Although BT Group believes that the expectations reflected in these
forward-looking statements are reasonable, it can give no assurance that these
expectations will prove to have been correct. Because these statements involve
risks and uncertainties, actual results may differ materially from those
expressed or implied by these forward-looking statements.

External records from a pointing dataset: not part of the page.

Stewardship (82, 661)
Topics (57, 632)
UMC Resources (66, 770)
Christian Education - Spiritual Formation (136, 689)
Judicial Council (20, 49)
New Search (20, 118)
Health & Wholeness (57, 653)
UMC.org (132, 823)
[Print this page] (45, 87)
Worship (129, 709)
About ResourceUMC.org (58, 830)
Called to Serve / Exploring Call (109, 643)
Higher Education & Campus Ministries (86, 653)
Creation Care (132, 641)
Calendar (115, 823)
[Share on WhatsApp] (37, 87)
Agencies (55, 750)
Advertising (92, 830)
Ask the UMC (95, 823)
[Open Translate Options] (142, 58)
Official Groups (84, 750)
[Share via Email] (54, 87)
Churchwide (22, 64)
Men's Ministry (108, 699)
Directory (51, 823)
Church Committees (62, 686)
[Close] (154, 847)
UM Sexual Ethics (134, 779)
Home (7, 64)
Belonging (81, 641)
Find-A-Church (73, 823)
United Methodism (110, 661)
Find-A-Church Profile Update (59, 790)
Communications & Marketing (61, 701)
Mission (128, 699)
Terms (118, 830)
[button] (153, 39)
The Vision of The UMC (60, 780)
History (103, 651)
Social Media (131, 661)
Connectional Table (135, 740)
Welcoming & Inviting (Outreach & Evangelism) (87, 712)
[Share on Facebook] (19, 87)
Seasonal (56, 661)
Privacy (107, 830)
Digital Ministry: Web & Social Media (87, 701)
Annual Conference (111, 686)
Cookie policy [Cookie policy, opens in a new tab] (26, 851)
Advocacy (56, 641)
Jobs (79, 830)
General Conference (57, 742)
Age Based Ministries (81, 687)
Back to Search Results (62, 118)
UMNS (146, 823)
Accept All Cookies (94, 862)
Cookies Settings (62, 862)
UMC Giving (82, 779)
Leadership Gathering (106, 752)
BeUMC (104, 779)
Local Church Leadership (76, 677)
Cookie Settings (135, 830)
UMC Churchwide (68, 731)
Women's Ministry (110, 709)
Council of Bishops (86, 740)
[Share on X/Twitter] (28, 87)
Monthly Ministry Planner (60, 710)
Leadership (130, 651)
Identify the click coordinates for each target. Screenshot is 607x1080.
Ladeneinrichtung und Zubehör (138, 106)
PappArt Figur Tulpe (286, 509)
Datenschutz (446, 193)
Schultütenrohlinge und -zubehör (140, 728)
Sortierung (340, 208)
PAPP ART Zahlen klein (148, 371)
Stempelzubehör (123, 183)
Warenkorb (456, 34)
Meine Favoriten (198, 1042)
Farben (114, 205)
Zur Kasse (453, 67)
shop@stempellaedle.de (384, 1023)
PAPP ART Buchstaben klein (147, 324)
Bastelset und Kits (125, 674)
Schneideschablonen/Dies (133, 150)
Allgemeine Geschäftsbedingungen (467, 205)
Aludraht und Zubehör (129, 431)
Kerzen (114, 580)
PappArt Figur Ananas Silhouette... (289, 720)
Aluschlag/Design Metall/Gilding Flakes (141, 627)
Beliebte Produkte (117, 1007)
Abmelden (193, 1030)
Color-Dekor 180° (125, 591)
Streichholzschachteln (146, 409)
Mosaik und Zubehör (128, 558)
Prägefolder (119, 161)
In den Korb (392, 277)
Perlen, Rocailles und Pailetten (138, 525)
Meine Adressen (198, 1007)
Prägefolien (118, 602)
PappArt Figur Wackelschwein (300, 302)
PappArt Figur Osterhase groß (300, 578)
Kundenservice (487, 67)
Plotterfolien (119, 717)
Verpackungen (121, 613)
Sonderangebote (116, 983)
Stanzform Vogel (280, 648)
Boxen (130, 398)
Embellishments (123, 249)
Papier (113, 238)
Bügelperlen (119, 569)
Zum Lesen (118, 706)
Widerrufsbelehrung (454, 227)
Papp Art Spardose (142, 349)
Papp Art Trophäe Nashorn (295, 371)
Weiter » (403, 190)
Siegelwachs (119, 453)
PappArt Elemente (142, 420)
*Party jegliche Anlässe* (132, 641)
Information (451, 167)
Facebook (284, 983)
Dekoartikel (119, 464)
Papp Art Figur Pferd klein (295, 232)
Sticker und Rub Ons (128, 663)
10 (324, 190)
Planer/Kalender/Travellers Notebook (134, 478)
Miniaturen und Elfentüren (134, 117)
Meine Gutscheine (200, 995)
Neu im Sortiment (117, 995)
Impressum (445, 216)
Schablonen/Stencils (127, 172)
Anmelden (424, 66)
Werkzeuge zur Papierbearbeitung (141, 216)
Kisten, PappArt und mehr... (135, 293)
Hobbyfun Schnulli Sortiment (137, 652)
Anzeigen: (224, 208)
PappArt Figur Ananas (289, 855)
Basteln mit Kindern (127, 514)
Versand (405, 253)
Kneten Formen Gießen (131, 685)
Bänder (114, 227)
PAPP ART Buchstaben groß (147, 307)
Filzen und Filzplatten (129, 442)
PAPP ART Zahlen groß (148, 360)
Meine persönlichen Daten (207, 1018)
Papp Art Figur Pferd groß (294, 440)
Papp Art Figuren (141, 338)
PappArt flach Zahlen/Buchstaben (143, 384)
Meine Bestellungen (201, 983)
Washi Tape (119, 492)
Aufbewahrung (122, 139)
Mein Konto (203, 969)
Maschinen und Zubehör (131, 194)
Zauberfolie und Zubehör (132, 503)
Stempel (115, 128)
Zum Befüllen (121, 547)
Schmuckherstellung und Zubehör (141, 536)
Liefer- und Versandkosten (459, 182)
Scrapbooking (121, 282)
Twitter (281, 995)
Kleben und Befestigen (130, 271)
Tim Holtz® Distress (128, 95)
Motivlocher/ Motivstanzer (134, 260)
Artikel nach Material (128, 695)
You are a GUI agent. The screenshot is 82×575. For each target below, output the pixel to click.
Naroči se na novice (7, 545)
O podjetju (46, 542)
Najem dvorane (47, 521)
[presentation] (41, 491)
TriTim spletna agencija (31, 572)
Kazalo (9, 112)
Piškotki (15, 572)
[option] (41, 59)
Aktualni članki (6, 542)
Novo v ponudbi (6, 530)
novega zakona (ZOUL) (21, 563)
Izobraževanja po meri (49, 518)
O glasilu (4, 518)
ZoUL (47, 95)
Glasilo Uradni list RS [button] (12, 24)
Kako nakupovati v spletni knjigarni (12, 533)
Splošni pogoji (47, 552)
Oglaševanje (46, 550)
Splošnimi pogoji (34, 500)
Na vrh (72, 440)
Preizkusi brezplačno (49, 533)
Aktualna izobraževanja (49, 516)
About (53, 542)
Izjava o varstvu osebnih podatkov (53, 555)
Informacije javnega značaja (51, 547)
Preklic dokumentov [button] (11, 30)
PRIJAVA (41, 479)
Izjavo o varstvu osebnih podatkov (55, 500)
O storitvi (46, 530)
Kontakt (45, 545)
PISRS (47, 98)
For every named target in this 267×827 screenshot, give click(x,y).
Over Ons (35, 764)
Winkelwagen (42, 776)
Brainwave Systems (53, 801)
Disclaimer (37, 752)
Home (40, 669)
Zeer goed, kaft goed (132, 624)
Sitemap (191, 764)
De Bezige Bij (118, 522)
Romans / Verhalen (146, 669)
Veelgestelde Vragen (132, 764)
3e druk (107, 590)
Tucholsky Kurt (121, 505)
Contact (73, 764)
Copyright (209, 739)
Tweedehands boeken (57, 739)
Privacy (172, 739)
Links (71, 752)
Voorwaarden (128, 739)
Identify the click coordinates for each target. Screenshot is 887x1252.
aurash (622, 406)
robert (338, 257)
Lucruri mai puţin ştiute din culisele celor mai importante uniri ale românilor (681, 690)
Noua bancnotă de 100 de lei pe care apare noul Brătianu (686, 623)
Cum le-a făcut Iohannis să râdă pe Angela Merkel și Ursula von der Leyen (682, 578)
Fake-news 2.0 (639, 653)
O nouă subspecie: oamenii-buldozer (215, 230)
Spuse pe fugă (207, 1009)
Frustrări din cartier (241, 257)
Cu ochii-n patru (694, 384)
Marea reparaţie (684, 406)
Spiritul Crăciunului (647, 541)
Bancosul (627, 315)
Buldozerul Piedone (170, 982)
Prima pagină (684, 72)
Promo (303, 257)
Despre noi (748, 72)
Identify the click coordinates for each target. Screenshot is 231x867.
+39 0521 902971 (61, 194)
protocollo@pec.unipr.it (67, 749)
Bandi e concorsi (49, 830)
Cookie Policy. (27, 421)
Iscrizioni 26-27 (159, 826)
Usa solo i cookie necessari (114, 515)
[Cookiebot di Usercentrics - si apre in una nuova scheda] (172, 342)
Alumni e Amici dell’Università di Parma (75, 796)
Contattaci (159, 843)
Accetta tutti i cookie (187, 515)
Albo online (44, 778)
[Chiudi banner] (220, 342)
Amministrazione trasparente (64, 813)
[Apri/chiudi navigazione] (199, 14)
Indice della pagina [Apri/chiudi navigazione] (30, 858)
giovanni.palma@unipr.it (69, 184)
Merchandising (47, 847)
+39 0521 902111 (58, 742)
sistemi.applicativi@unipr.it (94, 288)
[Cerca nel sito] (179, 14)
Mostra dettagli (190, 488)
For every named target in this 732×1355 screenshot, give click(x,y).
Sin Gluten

Factors that could cause differences between actual results and those
implied by the forward-looking statements include, but are not limited to:
material adverse changes in economic conditions in the markets served by BT and
its lines of business; future regulatory actions and conditions in BT's
operating areas, including competition from others in the UK and other
international communications markets; selection by BT and its lines of business
of the appropriate trading and marketing models for its products and services;
fluctuations in foreign currency exchange rates and interest rates;
technological innovations, including the cost of developing new products and the
need to increase expenditures for improving the quality of service; prolonged
adverse weather conditions resulting in a material increase in overtime, staff
or other costs; developments in the convergence of technologies; the anticipated
benefits and advantages of new technologies, products and services, including
broadband and other new wave initiatives, not being realised; the timing of
entry and profitability of BT and its lines of business in certain communication
markets; significant changes in market shares for BT and its principal products
and services; to the extent that BT chooses to sell assets or minority interests
in its subsidiaries, prevailing market levels for such sales; general financial
market conditions affecting BT's performance; the reintegration of Concert; and
the outcome of the actuarial pension funding valuation as at December 31, 2002.
BT Group undertakes no obligation to update any forward-looking statements
whether as a result of new information, future events or otherwise.